Figure 1. (A) A photograph of the 3D printed vial holder. (B) A T1 map through a section of the vials.

Figure 2. The mean T1 measurements from the 7 syringes (left) and the mean oxygen (% air saturation) measurements from the remaining solution in each of the 7 vials. The 7 solutions were: (1) oxygen filled nanobubbles, (2) nitrogen filled nanobubbles, (3) air filled nanobubbles, (4) water, (5) oxygenated water, (6) half oxygen filled nanobubbles with half nitrogen filled nanobubbles, and (7) oxygen filled nanobubbles.

Figure 3. An example slice of the selected tumour region of interest, shown on the anatomical T1 MRI.

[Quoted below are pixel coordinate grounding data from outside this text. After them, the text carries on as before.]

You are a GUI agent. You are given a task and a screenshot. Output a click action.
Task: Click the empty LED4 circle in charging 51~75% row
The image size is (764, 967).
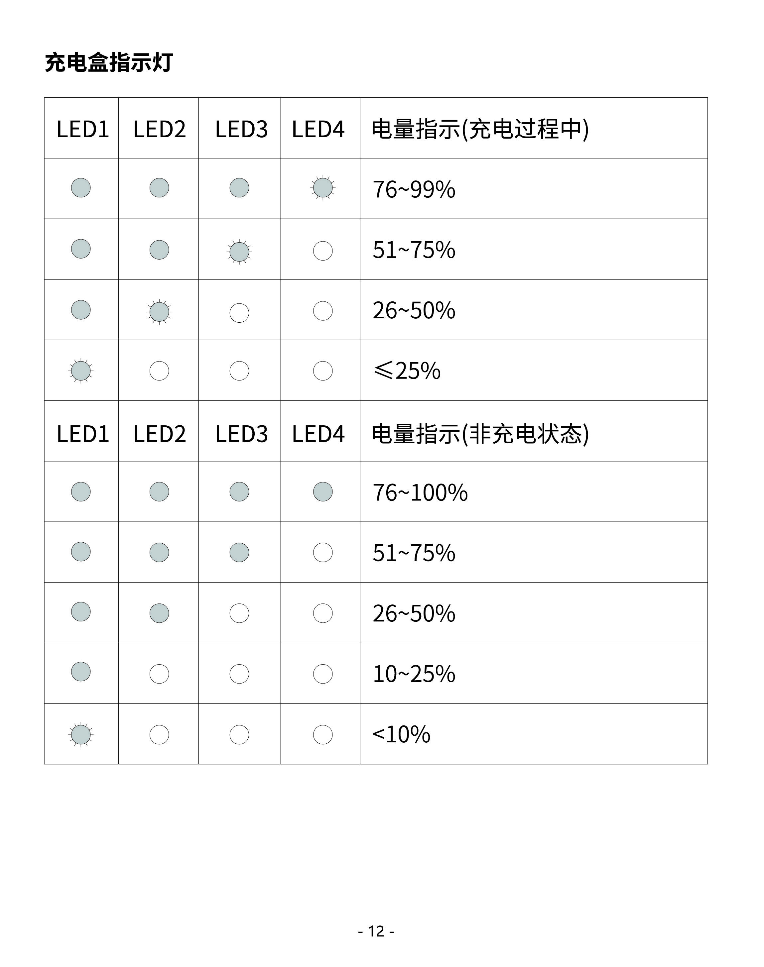(323, 251)
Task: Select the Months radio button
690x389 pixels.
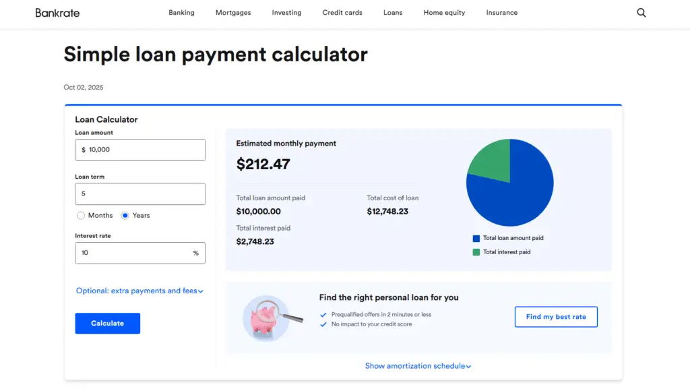Action: 81,215
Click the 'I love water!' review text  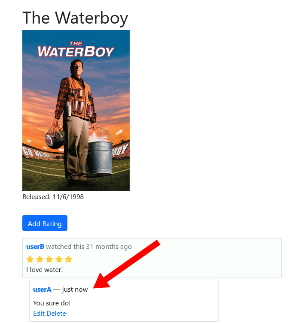[45, 270]
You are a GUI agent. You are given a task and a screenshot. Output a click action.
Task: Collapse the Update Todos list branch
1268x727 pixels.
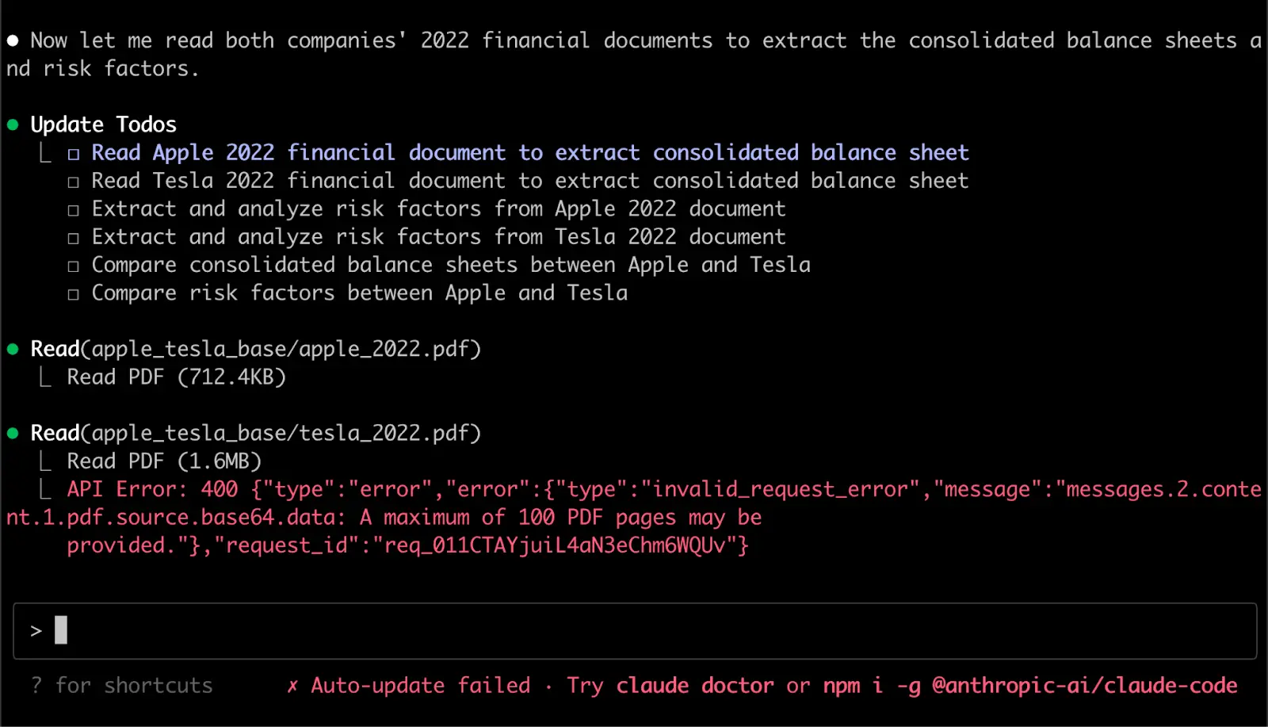tap(46, 153)
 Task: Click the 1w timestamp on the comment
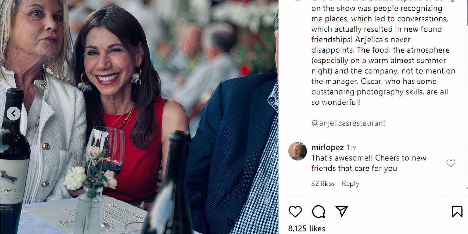(351, 147)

Figure 4. Mean T1-weighted signal intensity measurements collected from the tumour region of interest and other tissues such as brain and fat in the first minute before injection (n=7 time points) and the final two minutes of data collection (6-8 minutes post-injection, n=11 time points). For comparison, the values for each tissue type are normalized by the pre-injection values. The decrease in T1 was statistically significant in tumour tissues (p=0.046), and an insignificant increase in T1 was observed in the brain and fat tissues (p=0.8 and p=0.4, respectively).